Metaheuristic Optimization: The Math of SA and GA
In [Operations Research](OperationsResearch), we frequently encounter "NP-hard" landscapes where global optima are obscured by a thicket of local minima. When exact methods (like Branch and Bound) become computationally intractable, we turn to **Metaheuristics**. This article dissects the mathematical machinery of the two most prominent paradigms: Simulated Annealing (SA) and Genetic Algorithms (GA).
---
1. Simulated Annealing: The Thermodynamics of Search
Simulated Annealing maps the physical process of cooling a metal to the search for a global minimum of a cost function $f(x)$.
1.1 The Metropolis Criterion
The heart of SA is the **Acceptance Probability**, which allows the algorithm to escape local traps by occasionally accepting "uphill" moves (moves that increase the cost).
Given a current state$x$and a candidate neighbor$x'$, let$\Delta E = f(x') - f(x)$. The probability of accepting$x'$is:$$P(\text{accept}) =
\begin{cases}
1 & \text{if } \Delta E \le 0 \\
\exp\left(-\frac{\Delta E}{T}\right) & \text{if } \Delta E > 0
\end{cases}$$Where$T$is the "temperature" parameter.

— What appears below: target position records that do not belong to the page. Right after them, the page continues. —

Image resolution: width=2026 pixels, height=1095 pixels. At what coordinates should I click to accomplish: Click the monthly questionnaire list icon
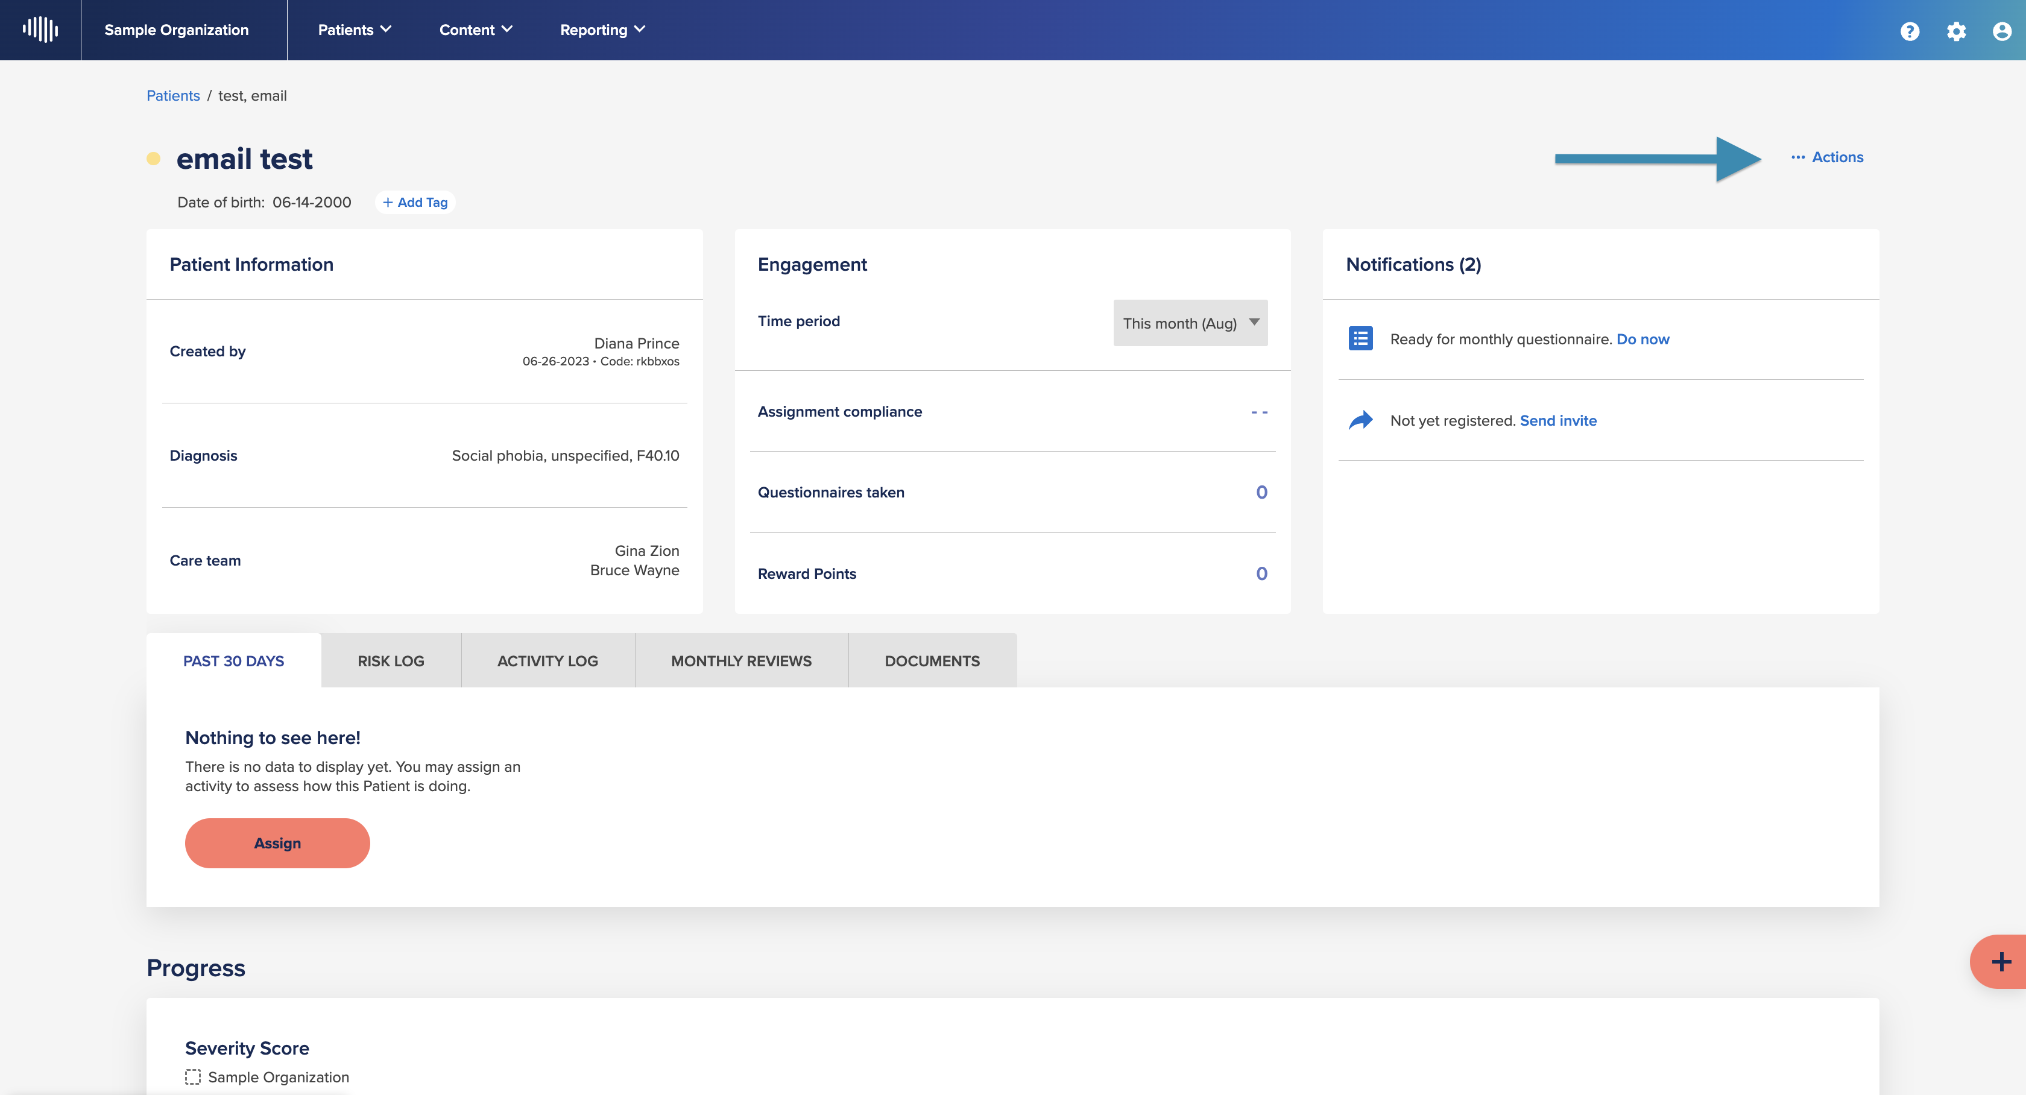point(1361,339)
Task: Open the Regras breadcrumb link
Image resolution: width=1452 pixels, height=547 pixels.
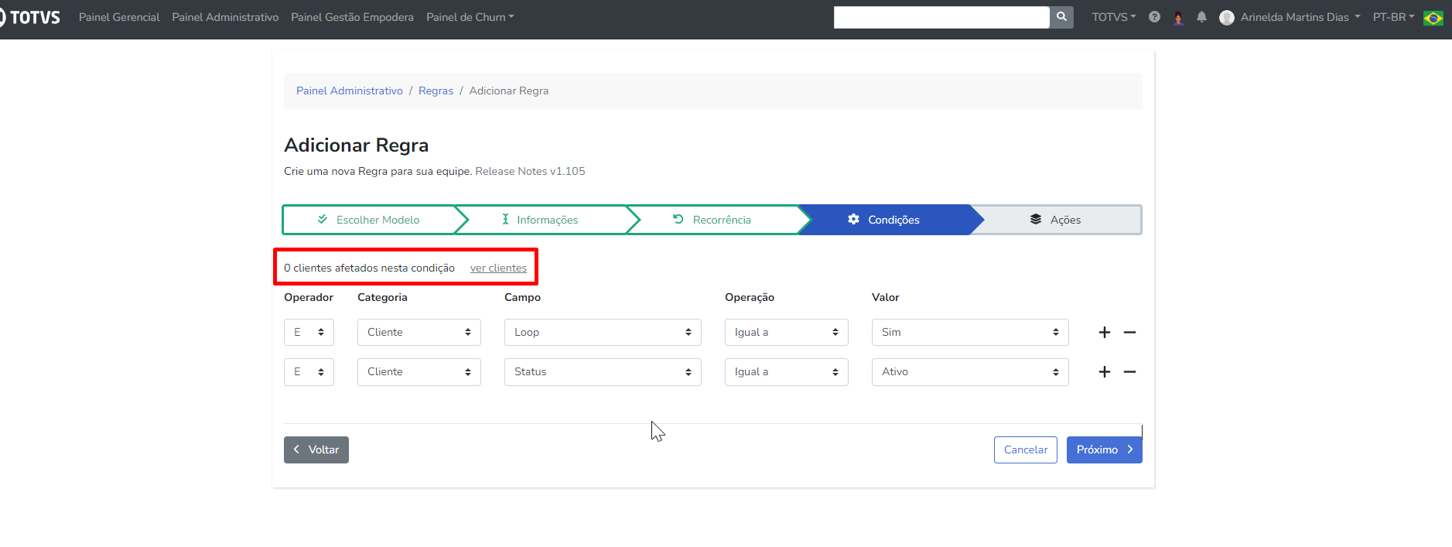Action: pos(436,91)
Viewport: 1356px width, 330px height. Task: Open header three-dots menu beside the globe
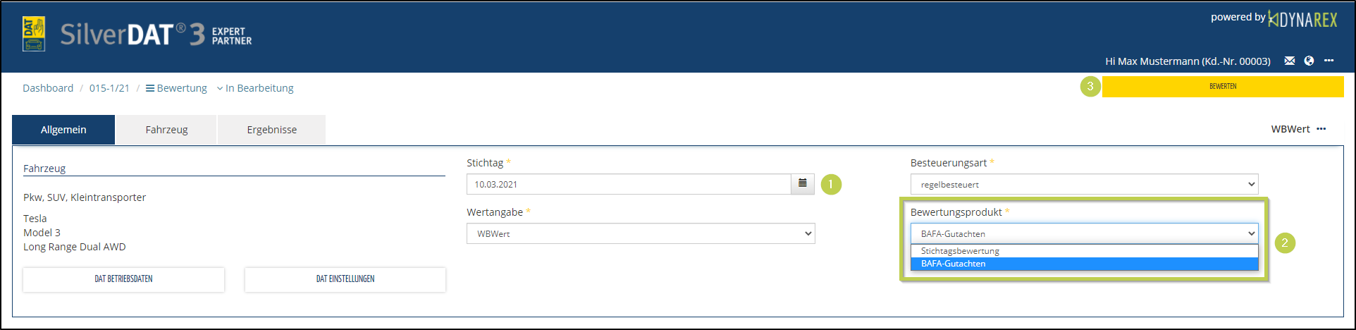1329,61
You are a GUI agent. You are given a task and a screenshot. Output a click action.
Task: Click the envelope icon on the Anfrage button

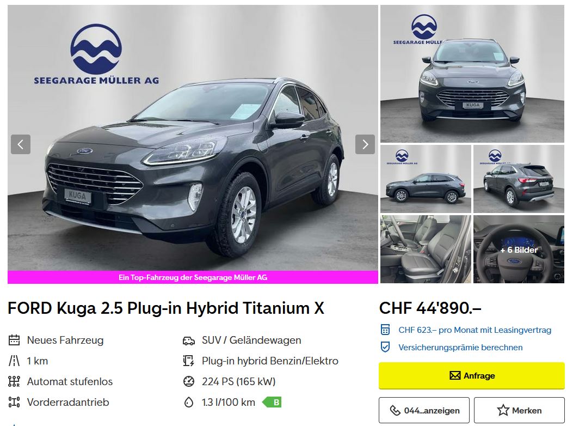(455, 375)
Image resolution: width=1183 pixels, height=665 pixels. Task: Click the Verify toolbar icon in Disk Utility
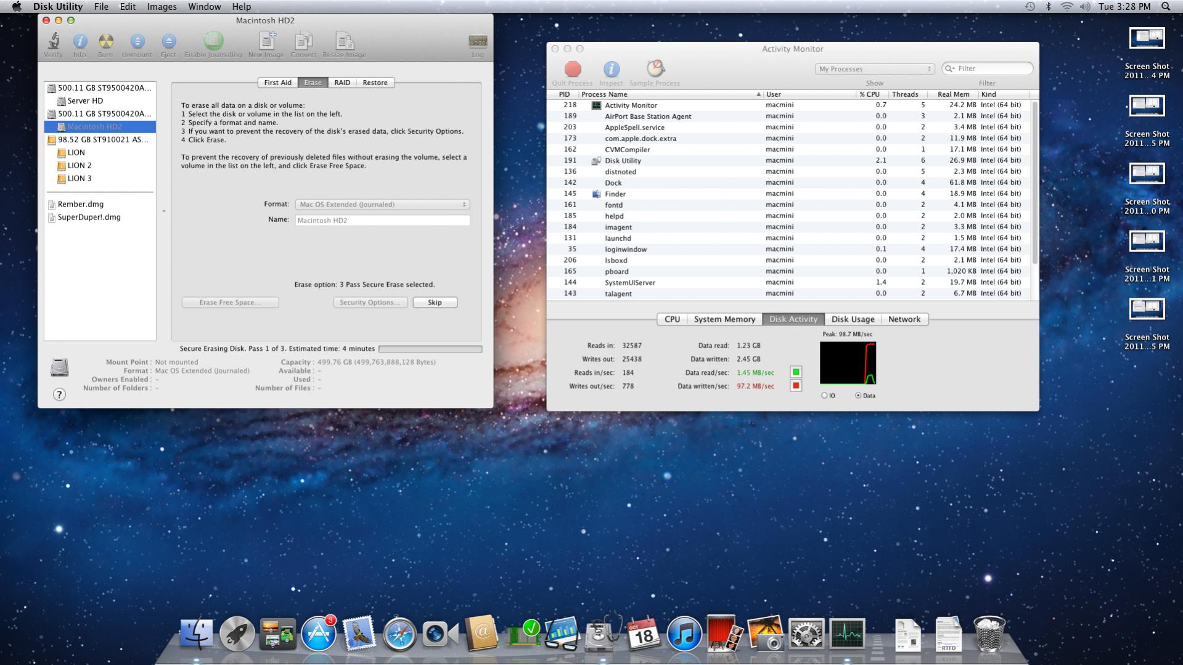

**The Math of Exploration:** At high temperatures ($T \to \infty$),$P \to 1$for all$\Delta E$, making the search essentially a random walk. As$T \to 0$,$P \to 0$for all$\Delta E > 0$, and the algorithm behaves like a greedy Hill Climber.
1.2 Cooling Schedules: Logarithmic vs. Geometric
The effectiveness of SA depends on how$T$is reduced over time$k$.
* **Geometric Cooling:**$T_{k+1} = \alpha T_k$, where$0.8 \le \alpha < 1$. This is the standard in engineering for its speed.
* **Logarithmic Cooling:**$T_k = \frac{C}{\log(k+d)}$. This schedule is mathematically guaranteed to find the global optimum given infinite time, but it is too slow for most practical applications.
---
2. Genetic Algorithms: The Algebra of Evolution
Genetic Algorithms (GA) are population-based searches that use operators inspired by molecular biology: Selection, Crossover, and Mutation.
2.1 Selection Pressure: Tournament vs. Roulette
Selection is the mechanism that enforces "survival of the fittest."
* **Roulette Wheel Selection:** The probability of selecting individual$i$is$P_i = \frac{f_i}{\sum f_j}$. This is prone to "stagnation" if one individual is significantly fitter than the rest.
* **Tournament Selection:** Pick$k$individuals at random and select the best among them. This is more robust as it depends only on the *relative* rank, not the absolute magnitude of fitness.
2.2 The Schemata Theorem
The mathematical justification for GAs is John Holland’s **Schemata Theorem**. It states that "building blocks" (short, high-fitness strings called schemata) increase their presence in the population exponentially over generations.
Let$m(H, t)$be the number of strings matching schema$H$at generation$t$.$$m(H, t+1) \ge m(H, t) \frac{f(H)}{\bar{f}} [1 - \text{Loss}_{crossover} - \text{Loss}_{mutation}]$$Where$f(H)$is the average fitness of schema$H$and$\bar{f}$is the average fitness of the whole population. This confirms that GA is not a random search but a structured information-processing engine.
---
3. Comparison and Convergence
| Feature | Simulated Annealing (SA) | Genetic Algorithm (GA) |
| :--- | :--- | :--- |
| **Search Mode** | Single trajectory (Trajectory-based) | Population-based (Parallel) |
| **Global Guarantee** | Yes (given infinite time/log-cooling) | No (prone to premature convergence) |
| **Key Math** | Boltzmann/Metropolis Distribution | Schemata Theorem / Parity Laws |
| **Best For** | Continuous or very large discrete spaces | Combinatorial problems (e.g. TSP) |
3.1 The Exploitation vs. Exploration Trade-off
The performance of any metaheuristic is a balance between **Exploration** (visiting new regions) and **Exploitation** (refining the current best).
* In SA, this is controlled by the **Temperature**$T$.
* In GA, this is controlled by the **Mutation Rate**$\mu$and **Crossover Rate**$P_c$.
Researchers should prioritize SA when the neighborhood structure is well-defined and the "energy" landscape is relatively smooth. Choose GA when the problem can be decomposed into independent sub-components that can be recombined through crossover.